Hello everyone, may name is Anne. I had my first heart scan 14 years ago following the sudden death of my brother at just 51 years of age. I’ve since had scans done on a regular basis. In my case, my calcium score increased over time. Each time, my doctor would adjust my medications, diet, and exercise programs until we found a treatment program that worked for me, not the national statistics. I was elated when my most recent heart scan showed no further progression of coronary plaque burden.
But my story continues. In August, 2006, my very healthy, fit, slender, former marathon-runner husband, Tom, died of a sudden heart attack. He walked his usual 6 daily miles that day. He had no symptoms. He had always been the picture of health, he never smoked. I am still absorbing the shock and terrible loss.
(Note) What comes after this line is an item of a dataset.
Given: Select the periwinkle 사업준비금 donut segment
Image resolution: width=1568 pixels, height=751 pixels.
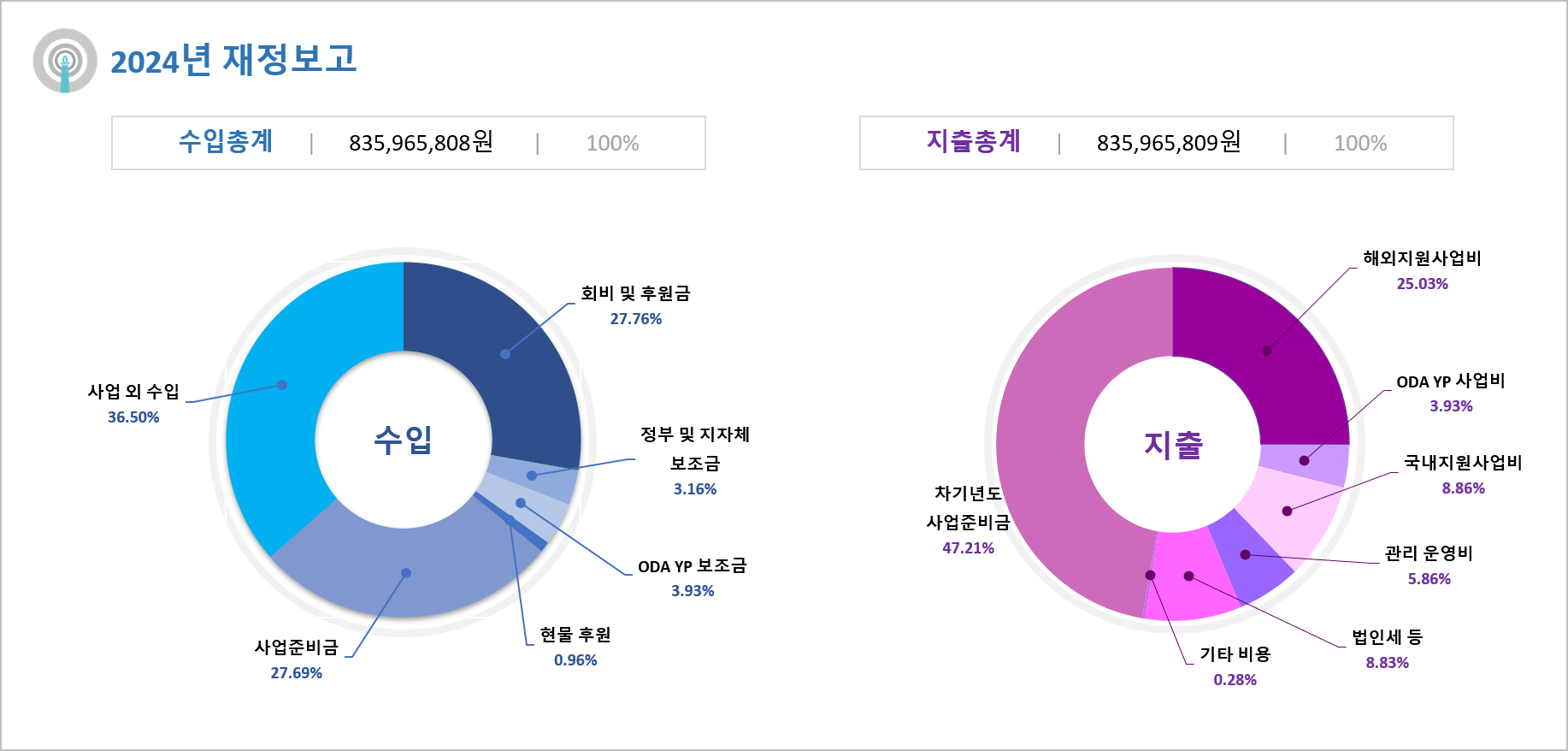Looking at the screenshot, I should pyautogui.click(x=405, y=571).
We later learned that his arteries were badly blocked, even though his cholesterol and blood pressure had always been perfectly normal. He had no risk factors. How could this happen to him? He had been healthy and an athlete his entire life!
If Tom had just had an EBT heart scan, those blockages would have been evident and I believe his life would have been saved. But, there was “no reason” for him to have a scan. He was so “healthy”. Getting a heart scan for Tom didn’t have any sense of urgency.
Since Tom’s death, I have made it my personal mission to talk to people about heart scans when I talk about him. I am amazed at how little people know about heart scans. This is a simple, non-invasive test that can be performed over a lunch hour. I think it is very short-sighted on the part of insurance companies that, in most cases, they do not cover this test. It is such a small price to pay, less than $500, for a diagnosis that saves lives. I would have gladly paid much, much more.
We understand the value of mammograms and colonoscopies as screening tools to maintain good health. Regular heart scans, for everyone, must also be added to that list, regardless of the cost.